If you use equality as a condition when comparing floats, I will flunk you!

I can still hear the words of the Professor in my first programming class when studying for my engineering degree. The threat was very real – he meant it – and the reason was of course the fact that you cannot (always) represent decimal numbers in an exact binary form.

For example, we would never dream of writing a condition

  If( x = 0.3333333 , … )

when we want to test if x equals a third. Never. Because we know that a third cannot be represented exactly as a decimal number. No matter how many threes we add to the number, it will still not be exact.

But it is not uncommon that people make comparisons with an exact decimal number, similar to

      If( x = 0.01 , … )

thinking that it is a valid comparison, although it leads to exactly the same problem as the previous comparison! This becomes obvious if you look at the hexadecimal representation of 0.01:

      0.01 (decimal) = 0.028F5C28F5C28F…. (hex)

The sequence …28F5C… is repeated an infinite number of times, but since QlikView uses a finite number of binary digits (all according to the IEEE standard), QlikView will internally use a “rounded” number.

So what are the consequences? Well, QlikView will sometimes deliver the “wrong” number as result. Examples:

Ceil( 0.15, 0.01 ) will return 0.16
Floor( 0.34, 0.01 ) will return 0.33
0.175*1000 = 175 will return FALSE
Time( Floor( Time#( '04:00:00' ),1/24/60/60 )) will return 03:59:59

What you see are not errors in QlikView. And they are not errors in IEEE 754. Rather, they represent errors in the expectation and usage of binary floating point numbers. Once you understand what binary floating point numbers really are, it makes perfect sense. It's simply that some values cannot be exactly represented as binary numbers, so you get rounding errors. There's no way around it.

Should you want to investigate this yourself, I suggest you start with the following script that generates 100 numbers and their rounded counterparts. In five cases the Ceil() function rounds "incorrectly" and generates a "Diff" different from zero:

Load
   Num(Rounded,'(HEX) 0.000000000000000','.',' ') as RoundedHEX,
   (Round(100*Rounded) - PartsPer100)/100 as Diff,
   *;
Load
   Ceil(PartsPer100/100, 0.01) as Rounded,
   *;
Load
   RecNo() as PartsPer100
   Autogenerate 100 ;

So, what should you do?

First of all, you should realize that the rounding errors are small and usually insignificant. In most cases they will not affect the result of the analysis.
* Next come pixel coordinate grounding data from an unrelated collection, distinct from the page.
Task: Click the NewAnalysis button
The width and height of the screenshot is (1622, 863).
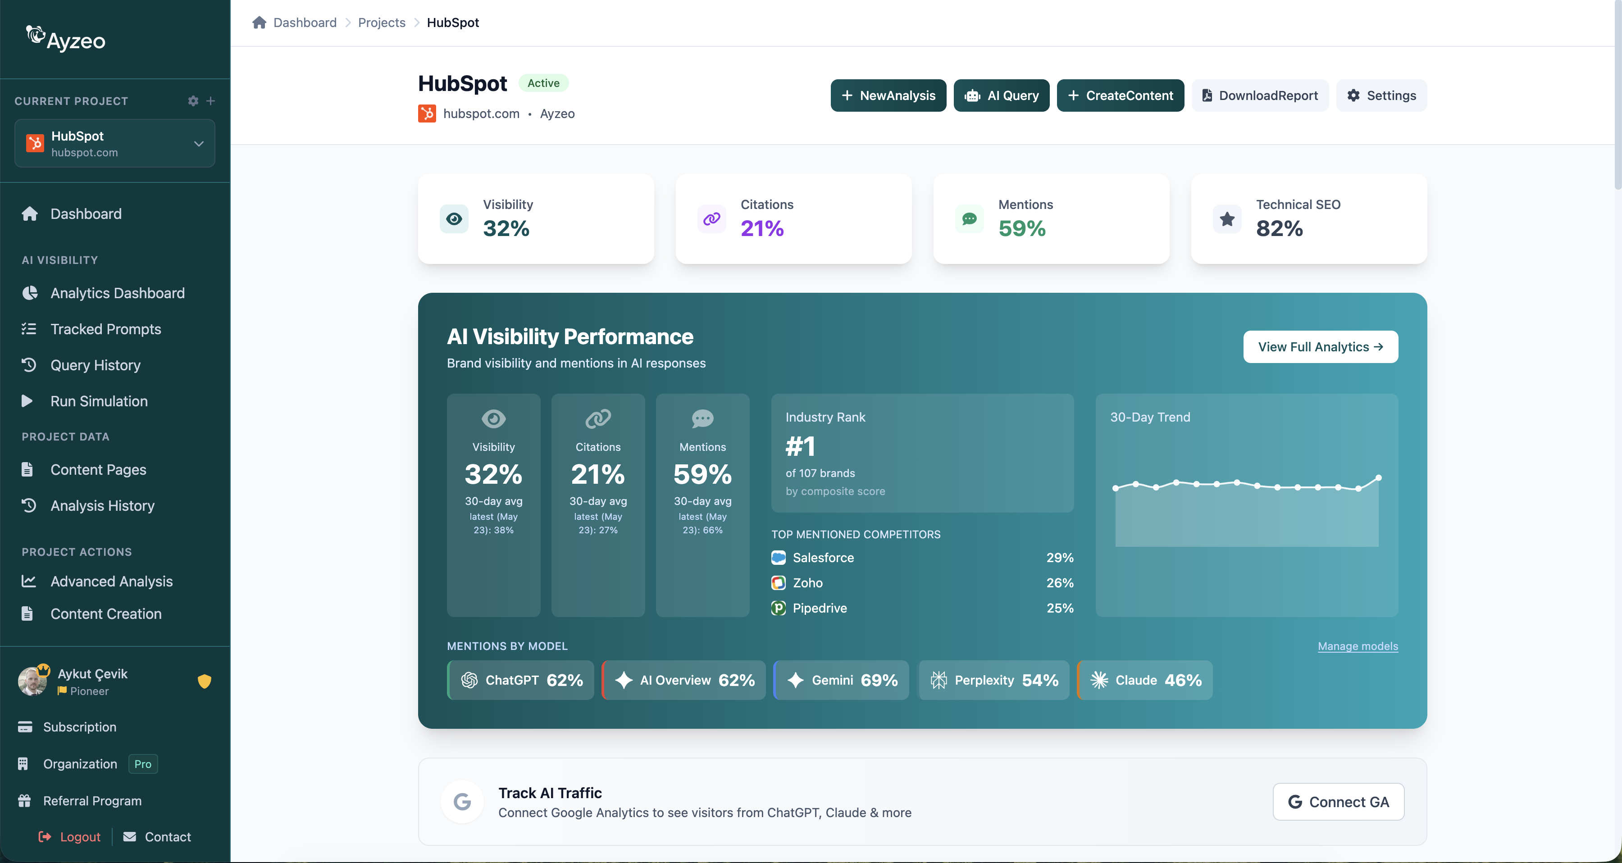Action: pos(888,96)
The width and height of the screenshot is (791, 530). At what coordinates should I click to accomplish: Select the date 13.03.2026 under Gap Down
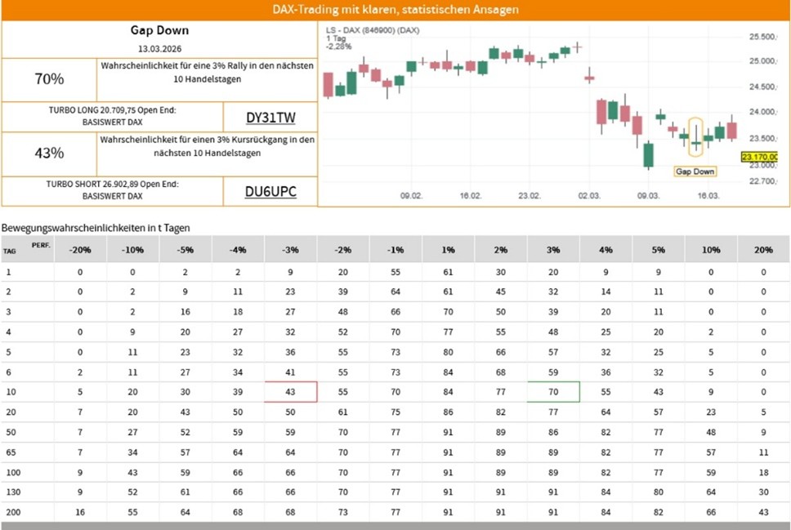pyautogui.click(x=159, y=50)
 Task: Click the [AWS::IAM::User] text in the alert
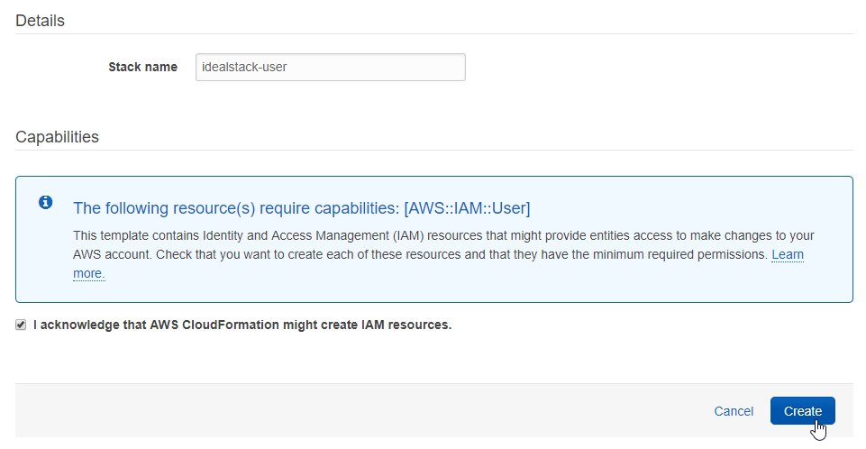coord(467,208)
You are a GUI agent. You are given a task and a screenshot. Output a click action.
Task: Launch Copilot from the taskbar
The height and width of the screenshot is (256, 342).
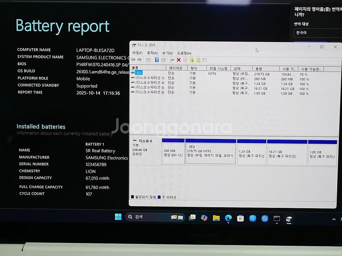click(x=204, y=218)
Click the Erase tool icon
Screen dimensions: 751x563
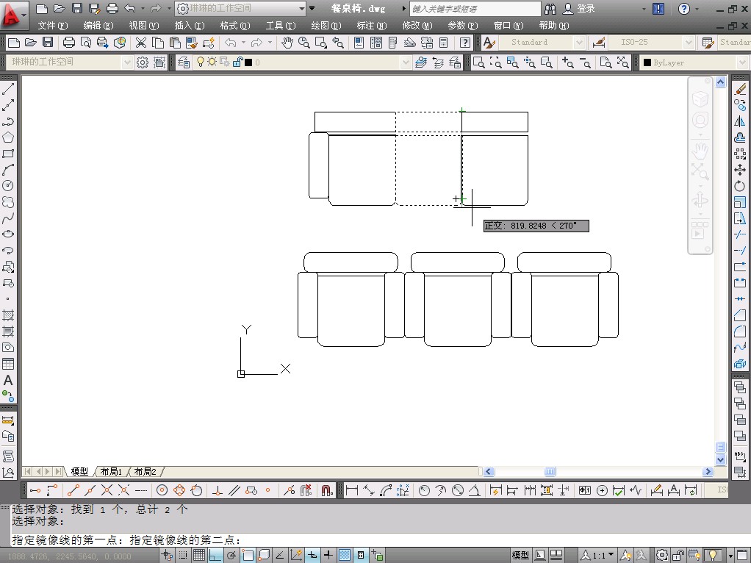[x=740, y=90]
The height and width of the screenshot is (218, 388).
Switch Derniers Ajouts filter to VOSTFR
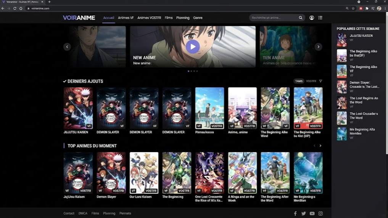(x=311, y=81)
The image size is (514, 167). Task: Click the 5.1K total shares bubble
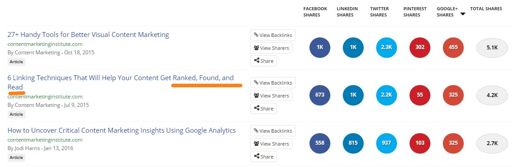point(492,48)
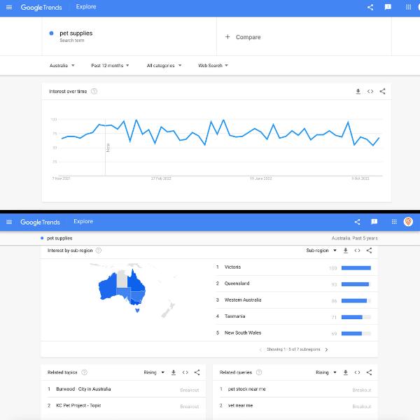Image resolution: width=420 pixels, height=420 pixels.
Task: Share the Related queries card
Action: [370, 372]
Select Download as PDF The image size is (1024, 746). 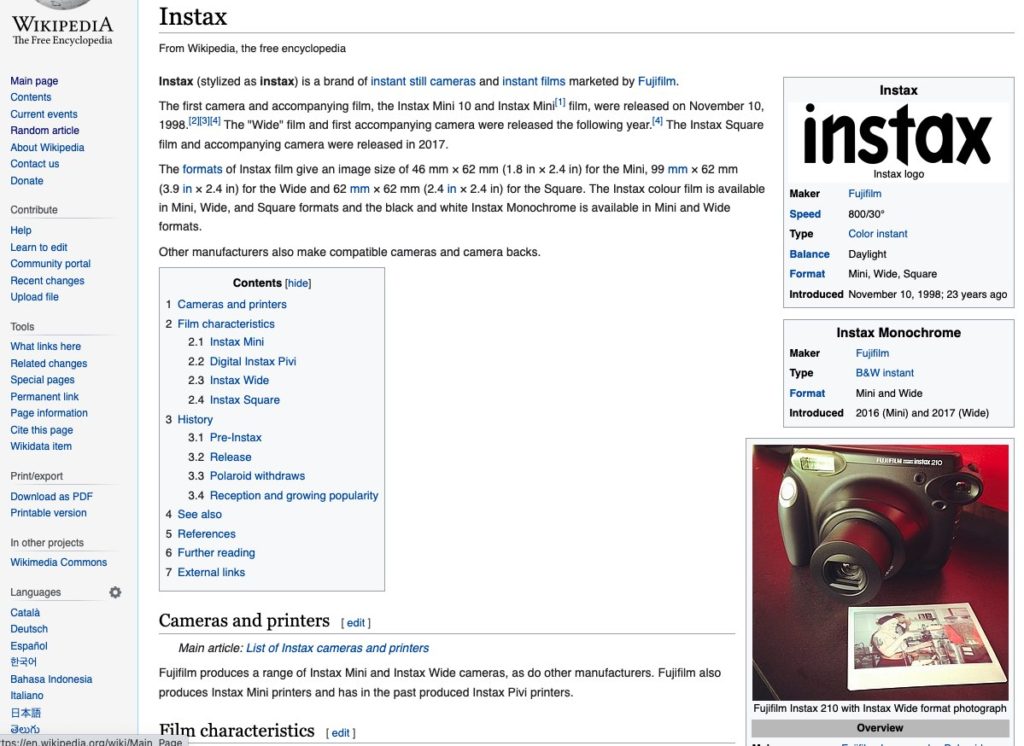51,496
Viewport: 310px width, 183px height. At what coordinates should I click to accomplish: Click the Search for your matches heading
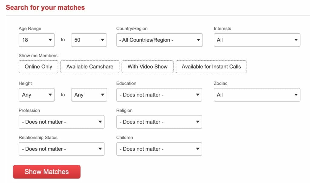click(x=45, y=7)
Further, you could avoid rounding with Floor() and Ceil() to sub-integer fractions.

Also, you could convert the numbers to integers, because the errors will only appear if the numbers can have sub-integer components. For instance, if you know that you always deal with dollars and cents, you could convert the numbers to (integer) cents:

  Round( 100*Amount ) as Cents

Or if you know that you never deal with time units smaller than seconds:

  Round( 24*60*60*Time#( Time, 'hh:mm:ss' ) ) as Seconds

And finally, you should never use equality as a condition when comparing floats. Use greater than or less than. My professor isn’t here to flunk you, but rest assured: In his absence, QlikView will do it for him.